DGDD DGDD - 4 months ago 29
Python Question

Scipy's Optimize Curve Fit Limits

Is there any way I can provide limits for the Scipy's Optimize Curve Fit?

My example:

def optimized_formula(x, m_1, m_2, y_1, y_2, ratio_2):
return (log(x[0]) * m_1 + m_2)*((1 - x[1]/max_age)*(1-ratio_2)) + ((log(x[1]) * y_1 + y_2)*(x[1]/max_age)*ratio_2)

popt, pcov = optimize.curve_fit(optimized_formula, usage_and_age, prices)


x[0] is age and max_age is a constant. With that in mind, as x[0] approaches maximum, x[1]/max_age approaches 1.

Is it possible to provide a constraint/limit whereby x[1]/max_age > 0.3 and x[1]/max_age < 0.7 and other constraints such as m_1 < 0, m_2 > 0, and so on.

Answer

As suggested in another answer, you could use lmfit for these kind of problems. Therefore, I add an example on how to use it in case someone is interested in this topic, too.

Let's say you have a dataset as follows:

xdata = np.array([177.,180.,183.,187.,189.,190.,196.,197.,201.,202.,203.,204.,206.,218.,225.,231.,234.,
          252.,262.,266.,267.,268.,277.,286.,303.])

ydata = np.array([0.81,0.74,0.78,0.75,0.77,0.81,0.73,0.76,0.71,0.74,0.81,0.71,0.74,0.71,
      0.72,0.69,0.75,0.59,0.61,0.63,0.64,0.63,0.35,0.27,0.26])

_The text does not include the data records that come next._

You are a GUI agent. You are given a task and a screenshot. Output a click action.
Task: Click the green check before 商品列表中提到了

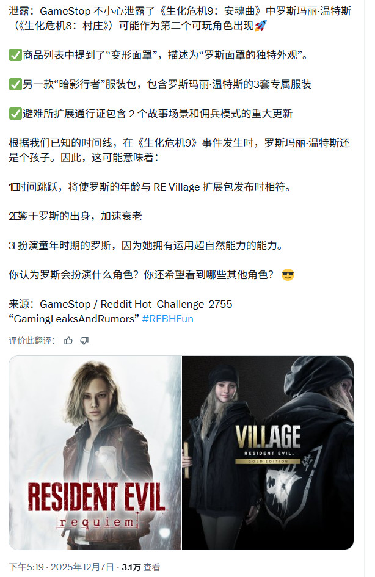pyautogui.click(x=15, y=55)
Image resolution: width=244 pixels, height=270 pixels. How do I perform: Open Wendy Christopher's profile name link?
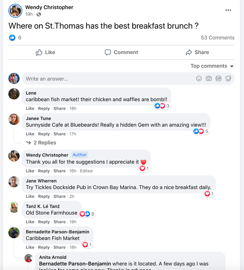click(49, 7)
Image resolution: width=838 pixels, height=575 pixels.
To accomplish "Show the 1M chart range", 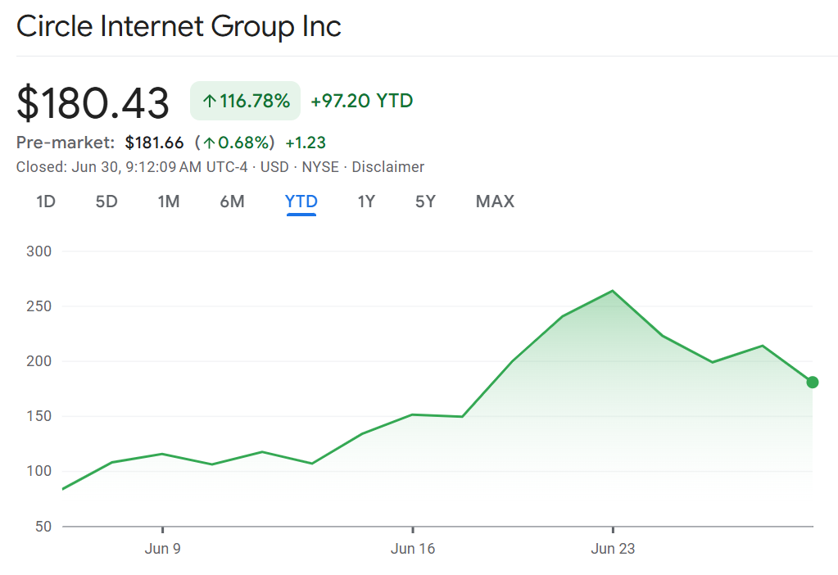I will click(169, 201).
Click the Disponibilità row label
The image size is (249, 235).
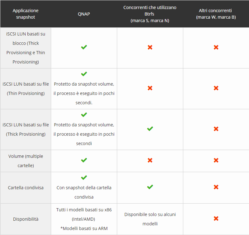[26, 219]
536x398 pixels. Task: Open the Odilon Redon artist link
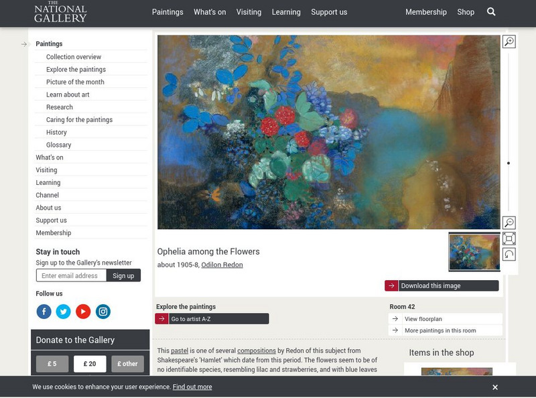pyautogui.click(x=222, y=265)
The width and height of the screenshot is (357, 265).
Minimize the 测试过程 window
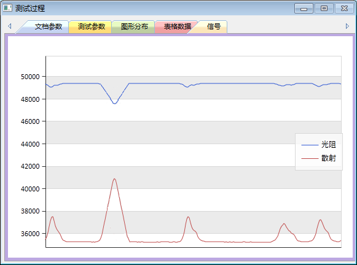pyautogui.click(x=304, y=9)
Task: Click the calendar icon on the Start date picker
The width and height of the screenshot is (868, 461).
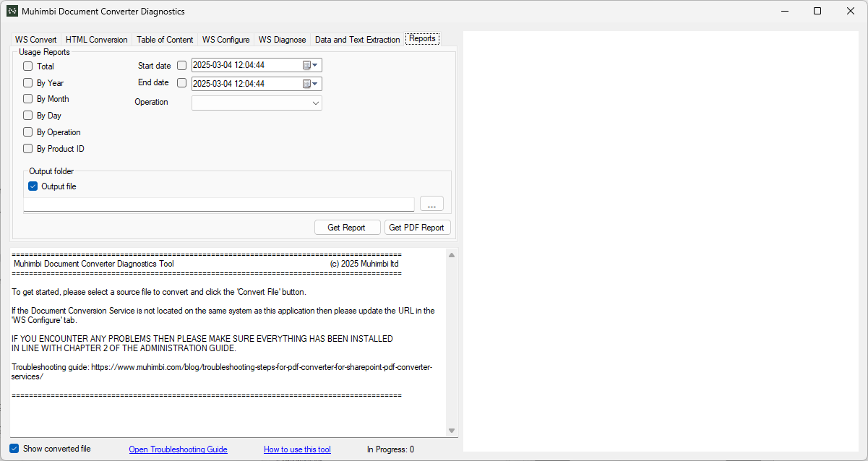Action: coord(306,65)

and you want to fit a model to the data which looks like this:

model = n1 + (n2 * x + n3) * 1./ (1. + np.exp(n4 * (n5 - x)))

with the constraints that

0.2 < n1 < 0.8
-0.3 < n2 < 0

Using lmfit (version 0.8.3) you then obtain the following output:

n1:   0.26564921 +/- 0.024765 (9.32%) (init= 0.2)
n2:  -0.00195398 +/- 0.000311 (15.93%) (init=-0.005)
n3:   0.87261892 +/- 0.068601 (7.86%) (init= 1.0766)
n4:  -1.43507072 +/- 1.223086 (85.23%) (init=-0.36379)
n5:   277.684530 +/- 3.768676 (1.36%) (init= 274)

enter image description here

As you can see, the fit reproduces the data very well and the parameters are in the requested ranges.

Here is the entire code that reproduces the plot with a few additional comments:

from lmfit import minimize, Parameters, Parameter, report_fit
import numpy as np

xdata = np.array([177.,180.,183.,187.,189.,190.,196.,197.,201.,202.,203.,204.,206.,218.,225.,231.,234.,
      252.,262.,266.,267.,268.,277.,286.,303.])

ydata = np.array([0.81,0.74,0.78,0.75,0.77,0.81,0.73,0.76,0.71,0.74,0.81,0.71,0.74,0.71,
      0.72,0.69,0.75,0.59,0.61,0.63,0.64,0.63,0.35,0.27,0.26])

def fit_fc(params, x, data):

    n1 = params['n1'].value
    n2 = params['n2'].value
    n3 = params['n3'].value
    n4 = params['n4'].value
    n5 = params['n5'].value

    model = n1 + (n2 * x + n3) * 1./ (1. + np.exp(n4 * (n5 - x)))

    return model - data #that's what you want to minimize

# create a set of Parameters
# 'value' is the initial condition
# 'min' and 'max' define your boundaries
params = Parameters()
params.add('n1', value= 0.2, min=0.2, max=0.8)
params.add('n2', value= -0.005, min=-0.3, max=10**(-10))
params.add('n3', value= 1.0766, min=-1000., max=1000.)
params.add('n4', value= -0.36379, min=-1000., max=1000.)
params.add('n5', value= 274.0, min=0., max=1000.)

# do fit, here with leastsq model
result = minimize(fit_fc, params, args=(xdata, ydata))

# write error report
report_fit(params)

xplot = np.linspace(min(xdata), max(xdata), 1000)
yplot = result.values['n1'] + (result.values['n2'] * xplot + result.values['n3']) * \
                              1./ (1. + np.exp(result.values['n4'] * (result.values['n5'] - xplot)))
#plot results
try:
    import pylab
    pylab.plot(xdata, ydata, 'k+')
    pylab.plot(xplot, yplot, 'r')
    pylab.show()
except:
    pass

EDIT:

If you use version 0.9.x you need to adjust the code accordingly; check here which changes have been made from 0.8.3 to 0.9.x.